───── Data provided

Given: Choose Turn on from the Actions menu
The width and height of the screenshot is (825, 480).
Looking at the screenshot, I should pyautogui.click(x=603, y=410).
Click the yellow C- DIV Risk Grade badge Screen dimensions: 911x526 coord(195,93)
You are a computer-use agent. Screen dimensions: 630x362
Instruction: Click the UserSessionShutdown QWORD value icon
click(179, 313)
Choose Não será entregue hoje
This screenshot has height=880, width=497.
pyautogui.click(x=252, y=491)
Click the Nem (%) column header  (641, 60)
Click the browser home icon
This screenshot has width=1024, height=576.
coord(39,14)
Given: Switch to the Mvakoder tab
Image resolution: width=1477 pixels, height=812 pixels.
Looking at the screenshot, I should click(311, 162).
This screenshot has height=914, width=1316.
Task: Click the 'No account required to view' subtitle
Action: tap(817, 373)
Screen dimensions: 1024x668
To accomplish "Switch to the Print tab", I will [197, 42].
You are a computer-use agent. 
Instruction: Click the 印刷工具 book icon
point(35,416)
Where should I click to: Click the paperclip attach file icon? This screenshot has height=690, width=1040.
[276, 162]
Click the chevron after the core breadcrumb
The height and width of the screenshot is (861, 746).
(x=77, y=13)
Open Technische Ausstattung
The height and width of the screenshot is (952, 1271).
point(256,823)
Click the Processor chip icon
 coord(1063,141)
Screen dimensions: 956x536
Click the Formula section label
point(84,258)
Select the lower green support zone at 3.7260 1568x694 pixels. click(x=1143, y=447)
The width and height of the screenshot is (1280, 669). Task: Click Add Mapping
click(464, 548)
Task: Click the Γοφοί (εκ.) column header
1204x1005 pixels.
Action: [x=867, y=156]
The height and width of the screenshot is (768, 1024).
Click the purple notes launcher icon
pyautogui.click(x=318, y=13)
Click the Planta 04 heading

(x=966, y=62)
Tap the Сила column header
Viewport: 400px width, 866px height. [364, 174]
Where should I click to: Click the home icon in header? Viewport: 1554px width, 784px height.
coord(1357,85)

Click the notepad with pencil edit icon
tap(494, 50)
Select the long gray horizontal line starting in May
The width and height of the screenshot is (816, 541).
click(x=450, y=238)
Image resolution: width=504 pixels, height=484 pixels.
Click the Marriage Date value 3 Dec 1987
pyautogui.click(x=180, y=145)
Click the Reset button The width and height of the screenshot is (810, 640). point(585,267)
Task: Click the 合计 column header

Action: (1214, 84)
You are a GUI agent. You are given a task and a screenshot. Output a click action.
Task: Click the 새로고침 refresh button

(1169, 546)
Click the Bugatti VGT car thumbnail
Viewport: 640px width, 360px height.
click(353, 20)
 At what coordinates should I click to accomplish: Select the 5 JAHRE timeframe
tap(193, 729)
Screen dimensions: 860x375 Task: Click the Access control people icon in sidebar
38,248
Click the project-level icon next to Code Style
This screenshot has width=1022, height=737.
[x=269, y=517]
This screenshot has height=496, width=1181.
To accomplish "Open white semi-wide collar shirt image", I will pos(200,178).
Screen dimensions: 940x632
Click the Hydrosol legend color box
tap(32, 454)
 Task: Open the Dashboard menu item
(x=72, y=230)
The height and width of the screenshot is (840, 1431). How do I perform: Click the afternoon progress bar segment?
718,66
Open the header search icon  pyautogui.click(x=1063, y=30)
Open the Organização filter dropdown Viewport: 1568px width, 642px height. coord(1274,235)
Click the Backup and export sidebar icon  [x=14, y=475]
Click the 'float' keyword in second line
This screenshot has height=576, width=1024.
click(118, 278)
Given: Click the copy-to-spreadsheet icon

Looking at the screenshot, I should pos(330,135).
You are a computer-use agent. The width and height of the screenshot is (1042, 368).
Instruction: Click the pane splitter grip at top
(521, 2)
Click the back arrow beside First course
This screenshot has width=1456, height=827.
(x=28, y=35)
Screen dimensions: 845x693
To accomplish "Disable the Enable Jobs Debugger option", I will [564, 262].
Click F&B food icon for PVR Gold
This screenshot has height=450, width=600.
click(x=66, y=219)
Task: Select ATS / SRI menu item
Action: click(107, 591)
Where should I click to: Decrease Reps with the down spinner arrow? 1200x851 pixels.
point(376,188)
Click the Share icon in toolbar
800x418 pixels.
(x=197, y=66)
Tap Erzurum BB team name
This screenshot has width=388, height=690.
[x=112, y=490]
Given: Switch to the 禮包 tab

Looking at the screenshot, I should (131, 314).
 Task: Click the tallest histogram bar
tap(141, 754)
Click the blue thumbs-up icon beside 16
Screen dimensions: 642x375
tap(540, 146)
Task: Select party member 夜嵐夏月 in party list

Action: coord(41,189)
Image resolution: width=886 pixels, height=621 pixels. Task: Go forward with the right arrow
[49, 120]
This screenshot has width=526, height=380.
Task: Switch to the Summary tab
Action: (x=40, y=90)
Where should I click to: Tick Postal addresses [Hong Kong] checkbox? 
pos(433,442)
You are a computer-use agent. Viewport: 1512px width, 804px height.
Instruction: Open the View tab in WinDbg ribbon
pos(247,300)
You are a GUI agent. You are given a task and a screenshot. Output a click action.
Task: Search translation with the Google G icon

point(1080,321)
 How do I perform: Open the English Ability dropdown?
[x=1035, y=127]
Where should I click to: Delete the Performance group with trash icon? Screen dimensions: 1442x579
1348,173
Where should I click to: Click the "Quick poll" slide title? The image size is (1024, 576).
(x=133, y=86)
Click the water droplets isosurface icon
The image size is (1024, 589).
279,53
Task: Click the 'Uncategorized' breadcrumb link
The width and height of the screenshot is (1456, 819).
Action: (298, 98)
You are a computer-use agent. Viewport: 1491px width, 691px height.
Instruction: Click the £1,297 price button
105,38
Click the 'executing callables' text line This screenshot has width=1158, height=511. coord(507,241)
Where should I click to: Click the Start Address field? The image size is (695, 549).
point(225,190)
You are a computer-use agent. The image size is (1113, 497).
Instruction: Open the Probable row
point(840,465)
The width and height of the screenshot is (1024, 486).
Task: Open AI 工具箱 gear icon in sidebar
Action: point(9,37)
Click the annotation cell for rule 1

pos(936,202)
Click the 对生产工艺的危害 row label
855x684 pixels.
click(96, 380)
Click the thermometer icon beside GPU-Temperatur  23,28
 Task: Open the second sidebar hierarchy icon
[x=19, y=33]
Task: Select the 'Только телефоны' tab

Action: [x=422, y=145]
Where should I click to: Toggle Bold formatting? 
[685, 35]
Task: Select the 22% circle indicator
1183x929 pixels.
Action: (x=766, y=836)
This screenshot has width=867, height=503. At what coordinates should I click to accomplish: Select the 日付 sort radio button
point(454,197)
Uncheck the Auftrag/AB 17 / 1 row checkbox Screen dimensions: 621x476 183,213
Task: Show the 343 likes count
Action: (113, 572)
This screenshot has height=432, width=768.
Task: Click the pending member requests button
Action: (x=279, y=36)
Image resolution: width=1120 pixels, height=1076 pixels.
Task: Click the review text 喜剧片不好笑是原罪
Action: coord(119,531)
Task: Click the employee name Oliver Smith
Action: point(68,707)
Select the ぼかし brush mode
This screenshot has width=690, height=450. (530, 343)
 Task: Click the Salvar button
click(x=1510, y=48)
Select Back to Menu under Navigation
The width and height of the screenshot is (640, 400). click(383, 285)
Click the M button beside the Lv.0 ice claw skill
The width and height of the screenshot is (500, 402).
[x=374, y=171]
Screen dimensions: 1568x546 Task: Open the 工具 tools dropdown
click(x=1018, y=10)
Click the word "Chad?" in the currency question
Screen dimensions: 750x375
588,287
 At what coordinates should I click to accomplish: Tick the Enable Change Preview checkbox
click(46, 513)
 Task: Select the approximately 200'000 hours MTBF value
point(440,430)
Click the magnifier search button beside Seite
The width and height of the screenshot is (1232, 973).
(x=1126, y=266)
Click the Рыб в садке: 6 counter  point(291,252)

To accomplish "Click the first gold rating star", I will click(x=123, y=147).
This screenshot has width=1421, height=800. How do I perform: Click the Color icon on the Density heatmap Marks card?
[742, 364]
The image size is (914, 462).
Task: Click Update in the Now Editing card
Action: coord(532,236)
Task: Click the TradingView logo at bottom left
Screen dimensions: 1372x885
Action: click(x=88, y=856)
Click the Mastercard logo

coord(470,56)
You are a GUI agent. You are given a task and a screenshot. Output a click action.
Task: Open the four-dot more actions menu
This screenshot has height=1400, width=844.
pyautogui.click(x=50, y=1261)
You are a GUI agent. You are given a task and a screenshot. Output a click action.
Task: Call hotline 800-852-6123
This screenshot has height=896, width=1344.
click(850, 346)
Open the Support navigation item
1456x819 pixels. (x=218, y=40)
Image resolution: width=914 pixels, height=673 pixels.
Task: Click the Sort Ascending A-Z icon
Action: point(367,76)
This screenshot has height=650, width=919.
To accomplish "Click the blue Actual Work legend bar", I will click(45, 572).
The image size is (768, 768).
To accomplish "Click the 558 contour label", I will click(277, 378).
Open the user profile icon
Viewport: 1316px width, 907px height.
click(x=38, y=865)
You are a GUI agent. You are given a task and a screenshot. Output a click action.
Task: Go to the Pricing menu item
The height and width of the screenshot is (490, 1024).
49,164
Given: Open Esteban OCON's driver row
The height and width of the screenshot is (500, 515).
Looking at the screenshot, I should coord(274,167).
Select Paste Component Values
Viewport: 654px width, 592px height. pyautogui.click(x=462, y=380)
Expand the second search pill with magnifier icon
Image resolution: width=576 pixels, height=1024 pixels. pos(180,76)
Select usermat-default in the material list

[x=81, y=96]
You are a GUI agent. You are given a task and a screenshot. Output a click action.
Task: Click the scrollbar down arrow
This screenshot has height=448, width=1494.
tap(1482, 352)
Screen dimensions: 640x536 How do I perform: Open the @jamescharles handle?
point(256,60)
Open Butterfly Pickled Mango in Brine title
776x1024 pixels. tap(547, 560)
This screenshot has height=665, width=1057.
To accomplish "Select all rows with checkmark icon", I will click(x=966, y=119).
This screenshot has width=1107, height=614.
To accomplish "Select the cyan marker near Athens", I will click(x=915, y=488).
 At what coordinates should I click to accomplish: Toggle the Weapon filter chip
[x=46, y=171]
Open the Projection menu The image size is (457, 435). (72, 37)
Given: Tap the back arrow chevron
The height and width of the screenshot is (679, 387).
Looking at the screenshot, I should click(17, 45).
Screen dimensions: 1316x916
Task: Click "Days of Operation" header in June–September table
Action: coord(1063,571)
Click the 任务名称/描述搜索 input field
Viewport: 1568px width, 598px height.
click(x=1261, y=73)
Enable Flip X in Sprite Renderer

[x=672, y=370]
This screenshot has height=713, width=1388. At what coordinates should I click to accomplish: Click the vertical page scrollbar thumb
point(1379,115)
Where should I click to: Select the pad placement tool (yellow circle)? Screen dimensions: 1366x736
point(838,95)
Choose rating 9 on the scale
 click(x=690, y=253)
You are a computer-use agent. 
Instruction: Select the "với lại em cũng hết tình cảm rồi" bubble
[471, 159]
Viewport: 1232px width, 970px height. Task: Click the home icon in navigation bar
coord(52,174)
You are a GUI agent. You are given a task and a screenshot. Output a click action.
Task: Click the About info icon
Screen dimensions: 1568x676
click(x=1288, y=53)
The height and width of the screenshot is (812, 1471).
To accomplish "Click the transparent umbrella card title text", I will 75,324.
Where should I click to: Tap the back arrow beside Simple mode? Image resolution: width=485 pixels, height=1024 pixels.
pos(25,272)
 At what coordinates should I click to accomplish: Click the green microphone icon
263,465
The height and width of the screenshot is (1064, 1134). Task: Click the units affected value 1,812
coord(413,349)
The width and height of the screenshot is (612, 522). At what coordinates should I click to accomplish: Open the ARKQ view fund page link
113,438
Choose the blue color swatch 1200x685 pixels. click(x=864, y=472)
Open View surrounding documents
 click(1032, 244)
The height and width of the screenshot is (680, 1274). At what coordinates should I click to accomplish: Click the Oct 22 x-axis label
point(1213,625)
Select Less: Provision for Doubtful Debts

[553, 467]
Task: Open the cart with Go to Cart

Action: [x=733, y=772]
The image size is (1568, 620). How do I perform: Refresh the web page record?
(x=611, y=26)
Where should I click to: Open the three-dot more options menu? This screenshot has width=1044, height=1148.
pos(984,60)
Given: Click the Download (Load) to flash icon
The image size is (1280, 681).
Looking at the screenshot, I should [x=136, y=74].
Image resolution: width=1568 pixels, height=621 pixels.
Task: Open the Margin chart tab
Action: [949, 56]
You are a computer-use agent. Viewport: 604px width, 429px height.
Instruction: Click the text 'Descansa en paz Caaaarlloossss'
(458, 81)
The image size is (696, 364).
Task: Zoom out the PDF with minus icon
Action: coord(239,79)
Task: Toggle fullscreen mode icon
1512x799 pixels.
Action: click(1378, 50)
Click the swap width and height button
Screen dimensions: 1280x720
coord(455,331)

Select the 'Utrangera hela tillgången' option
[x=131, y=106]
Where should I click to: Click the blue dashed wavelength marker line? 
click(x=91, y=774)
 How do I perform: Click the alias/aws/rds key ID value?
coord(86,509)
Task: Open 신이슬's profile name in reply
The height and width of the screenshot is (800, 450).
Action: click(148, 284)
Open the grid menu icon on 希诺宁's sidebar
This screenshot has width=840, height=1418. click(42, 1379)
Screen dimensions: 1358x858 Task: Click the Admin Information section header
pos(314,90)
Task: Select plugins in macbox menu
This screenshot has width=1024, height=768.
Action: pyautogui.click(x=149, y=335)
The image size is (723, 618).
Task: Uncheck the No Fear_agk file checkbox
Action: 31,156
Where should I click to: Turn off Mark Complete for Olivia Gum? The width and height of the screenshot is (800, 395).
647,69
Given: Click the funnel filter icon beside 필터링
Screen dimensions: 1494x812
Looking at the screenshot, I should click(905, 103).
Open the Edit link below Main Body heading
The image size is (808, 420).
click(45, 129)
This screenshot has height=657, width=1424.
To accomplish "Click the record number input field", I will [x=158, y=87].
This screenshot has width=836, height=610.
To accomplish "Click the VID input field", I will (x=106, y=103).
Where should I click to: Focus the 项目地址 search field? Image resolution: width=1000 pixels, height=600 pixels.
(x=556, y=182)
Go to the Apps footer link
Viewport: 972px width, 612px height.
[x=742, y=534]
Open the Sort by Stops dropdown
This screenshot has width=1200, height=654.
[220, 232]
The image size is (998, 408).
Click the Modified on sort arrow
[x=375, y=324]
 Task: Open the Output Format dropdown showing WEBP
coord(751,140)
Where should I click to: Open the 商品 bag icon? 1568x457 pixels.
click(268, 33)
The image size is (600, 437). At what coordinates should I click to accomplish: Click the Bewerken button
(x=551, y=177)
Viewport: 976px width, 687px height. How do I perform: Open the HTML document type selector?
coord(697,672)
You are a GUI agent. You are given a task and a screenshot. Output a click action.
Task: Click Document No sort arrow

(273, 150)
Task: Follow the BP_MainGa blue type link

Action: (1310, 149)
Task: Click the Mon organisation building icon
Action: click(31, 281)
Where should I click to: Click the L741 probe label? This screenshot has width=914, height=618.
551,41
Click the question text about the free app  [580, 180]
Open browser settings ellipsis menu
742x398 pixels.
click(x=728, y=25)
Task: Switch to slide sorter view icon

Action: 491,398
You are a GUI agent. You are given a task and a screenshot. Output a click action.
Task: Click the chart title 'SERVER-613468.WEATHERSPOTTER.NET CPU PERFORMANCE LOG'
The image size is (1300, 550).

──────────

About this exercise
Copy, without any change, the run of lines from the one with "Task: Switch to slide sorter view icon" through the end of the entries above.

Finished task
Task: Switch to slide sorter view icon

Action: 491,398
You are a GUI agent. You are given a task and a screenshot. Output a click action.
Task: Click the chart title 'SERVER-613468.WEATHERSPOTTER.NET CPU PERFORMANCE LOG'
The image size is (1300, 550).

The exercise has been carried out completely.